Every Guru Rinpoche day for the last 12 years or so, Phakchok Rinpoche has been sending out letters to remind his students to be mindful, and to bring them back on the path.
Rinpoche has already recounted an array of visionary journeys of great practitioners to Copper-Colored Mountain (check out News for past stories), and Nekhor continues to share these Guru Rinpoche day messages. This, the eleventh of the year’s series, recounts Samten Gyatso’s journey to Copper-Colored Mountain:
Dear friends near and far,
As always, I hope this message finds you well, healthy and happy. For this Guru Rinpoché day, I would like to share the account of a visionary journey to Zangdok Palri undertaken by one of our own lineage masters, Tsikey Chokling Rinpoché, reincarnation of Chokgyur Lingpa himself.
My grandfather and guru Tulku Urgyen Rinpoché told this story in his memoirs, Blazing Splendor (p.206):
“Tsikey Chokling told me many stories in his own down-to-earth style-no exaggerations, just the plain facts.
Apparently, he had many visions as he told me several stories from his visit to Padmasambhava’s pure land, where he even met the Lotus-Born master in person.
Once when we went for a picnic by the river, he told me, ‘They say Samten Gyatso is an emanation of Four-Armed Mahakala, and I think that is quite apt.’

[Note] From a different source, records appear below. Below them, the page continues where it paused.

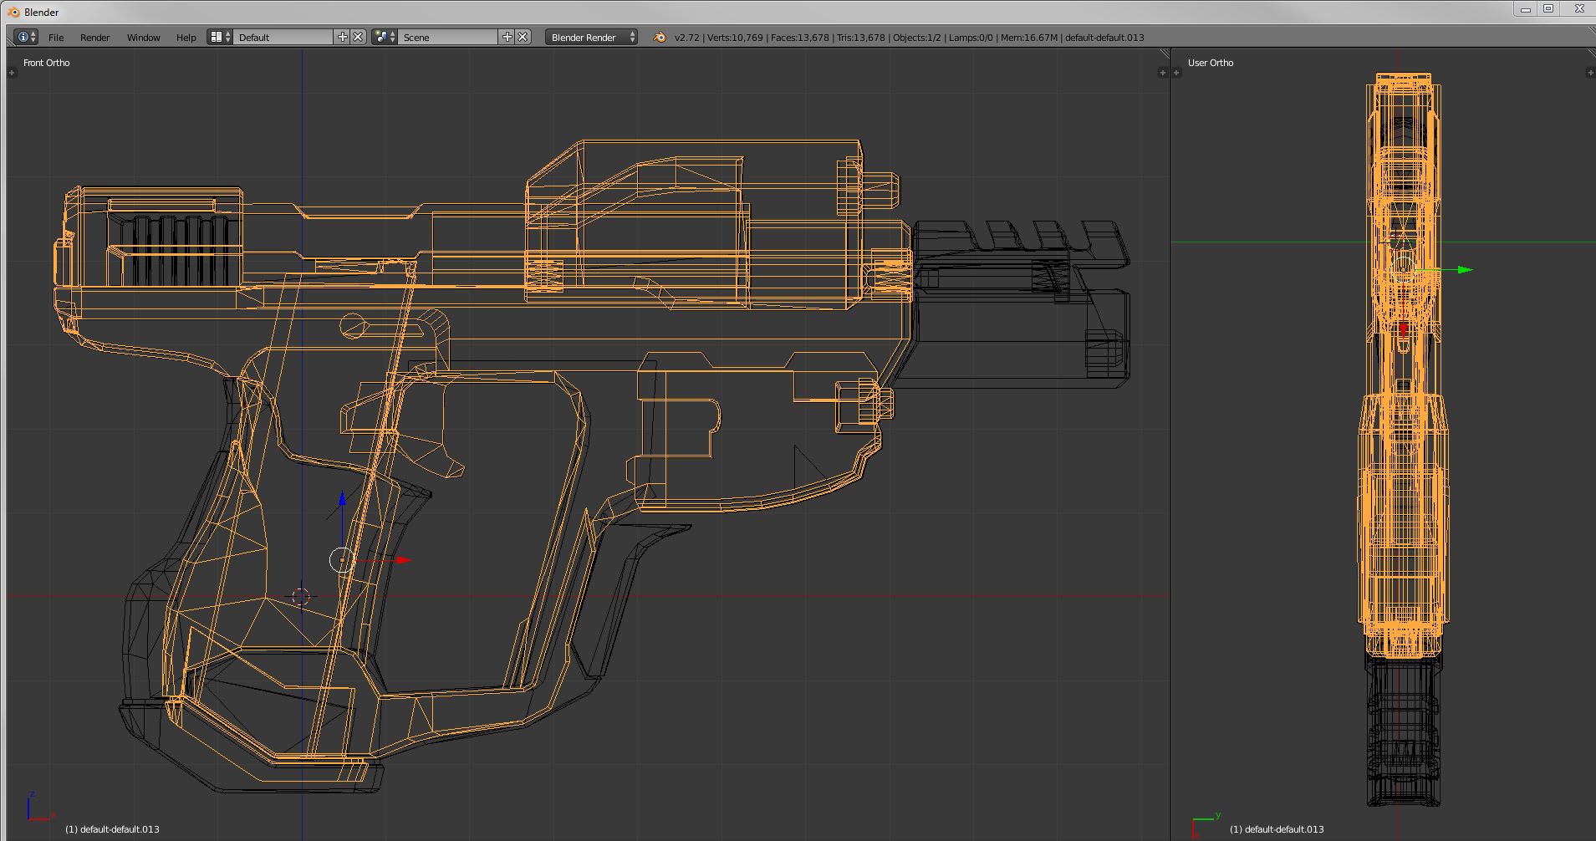Add a new scene
This screenshot has height=841, width=1596.
point(507,37)
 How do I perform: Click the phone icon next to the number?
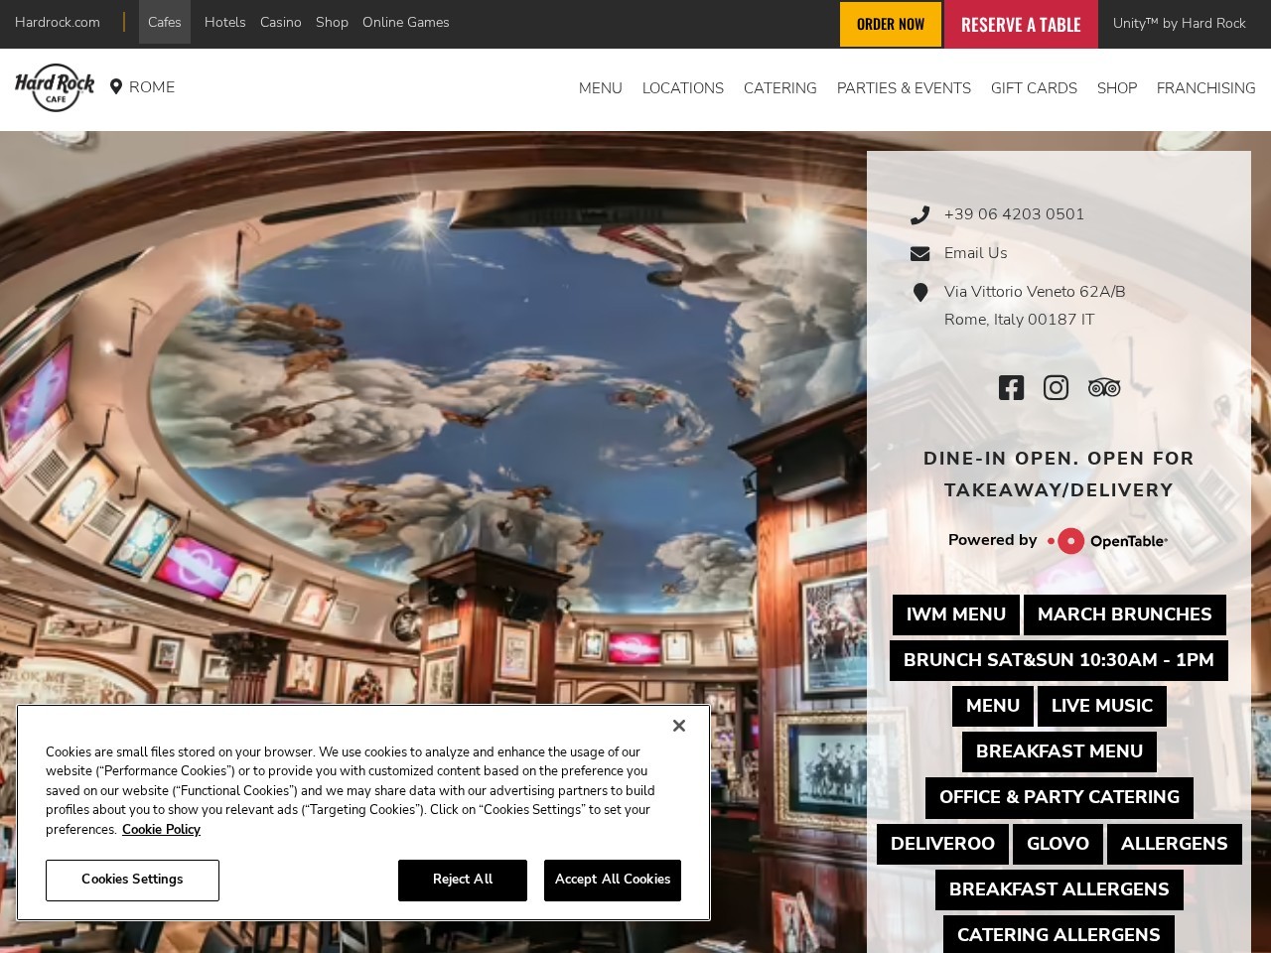(920, 214)
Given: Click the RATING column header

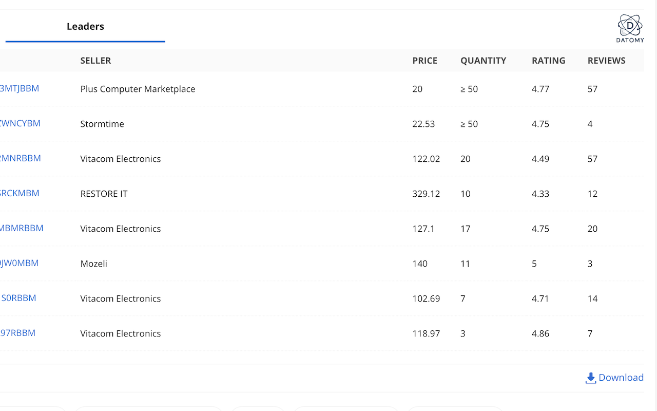Looking at the screenshot, I should click(548, 61).
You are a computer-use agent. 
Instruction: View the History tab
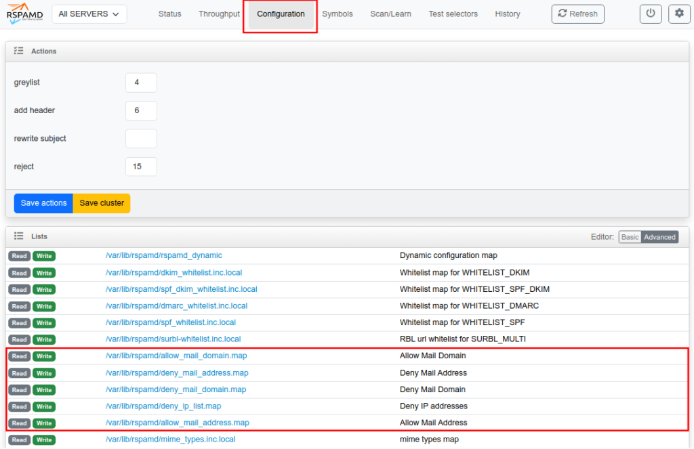tap(507, 14)
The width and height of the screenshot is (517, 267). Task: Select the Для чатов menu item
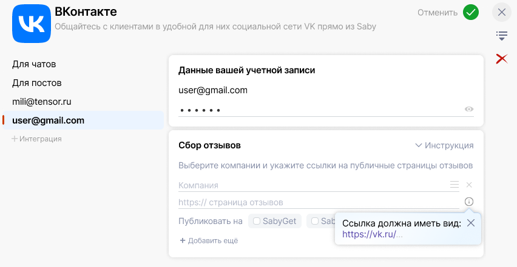click(x=38, y=64)
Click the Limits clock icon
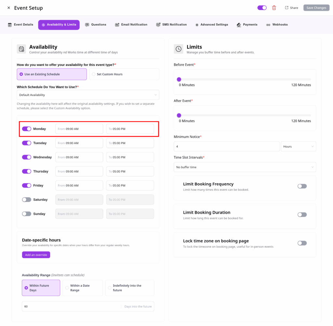 coord(179,49)
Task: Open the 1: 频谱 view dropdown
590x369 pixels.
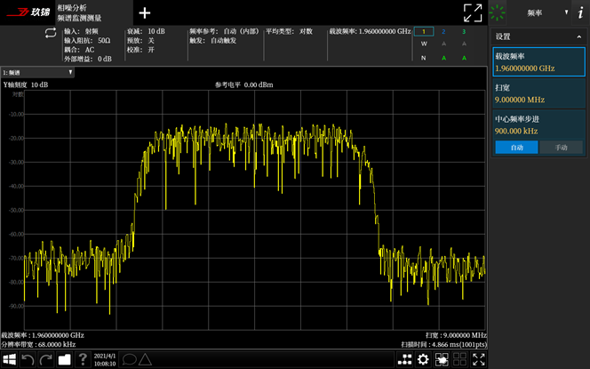Action: click(37, 72)
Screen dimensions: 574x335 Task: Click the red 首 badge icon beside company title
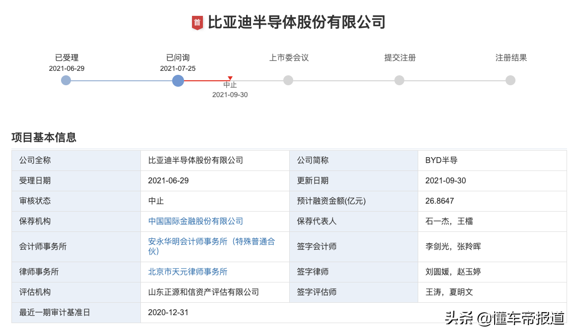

‘Why do you say that?’ I asked.
Then he told me about a vision in which he visited the Glorious Copper-Colored Mountain, the pure land of Padmasambhava; he even described the layout of the outer and inner walls. In each of the four directions of the central palace, there was a stupa and one of them contained an amazing stone with a naturally formed mandala depicting the forty-two peaceful deities carved on its surface. Anyone entering the Glorious Copper-Colored Mountain had to walk through the base of this stupa, hence purifying their cognitive obscurations.
As Tsikey Chokling approached the stupa, he came to the boulder with the imprints of Padmasambhava’s hands and feet. As he was leaving, he noticed that to the right of the stupa there was a cave in the face of the mountain and he asked the gatekeeper whose cave it was.
‘This is the cave of Four-Armed Mahakala,’ the gatekeeper replied.
‘I must meet him,’ Tsikey Chokling said, but he was told that Mahakala wasn’t there, though his consort Düsolma was. In the cave he saw Düsolma, the female guardian of the teachings; beside her was a vacant lotus seat.
When Tsikey Chokling looked down at the lotus seat, he saw Samten Gyatso’s knife lying there. Throughout his life, Samten Gyatso carried this particular knife. Since he was a vegetarian, it wasn’t the normal dagger Khampas wear to cut up meat, but a small knife he always kept on his belt.
‘Hey!’ Tsikey Chokling exclaimed. ‘What’s Samten Gyatso’s knife doing here?’
‘Why don’t you just look down and see?’ Düsolma replied.
As Tsikey Chokling turned around and looked down upon our world—which he could do since this was a vision—he zoomed in on Kham and saw Samten Gyatso’s shining bald head there in his monastery.
‘The Four-Armed Mahakala is right down there,’ Düsolma continued. ‘Can’t you see him? Don’t you know who he is?’
Tsikey Chokling scanned throughout the entire region of Tsikey and the rest of eastern Tibet. Finally he said, ‘I don’t see any Mahakala, only Samten Gyatso, Chokgyur Lingpa’s grandnephew.’
‘That’s him,’ Düsolma said. ‘Don’t you know that knife is Mahakala’s curved cleaver?’
Tsikey Chokling thought to himself, ‘Now I know why he always carries that little knife.’”
May we always recall the fortune we have of being connected to an authentic lineage, and aspire to meet with such precious masters again and again throughout all our lifetimes.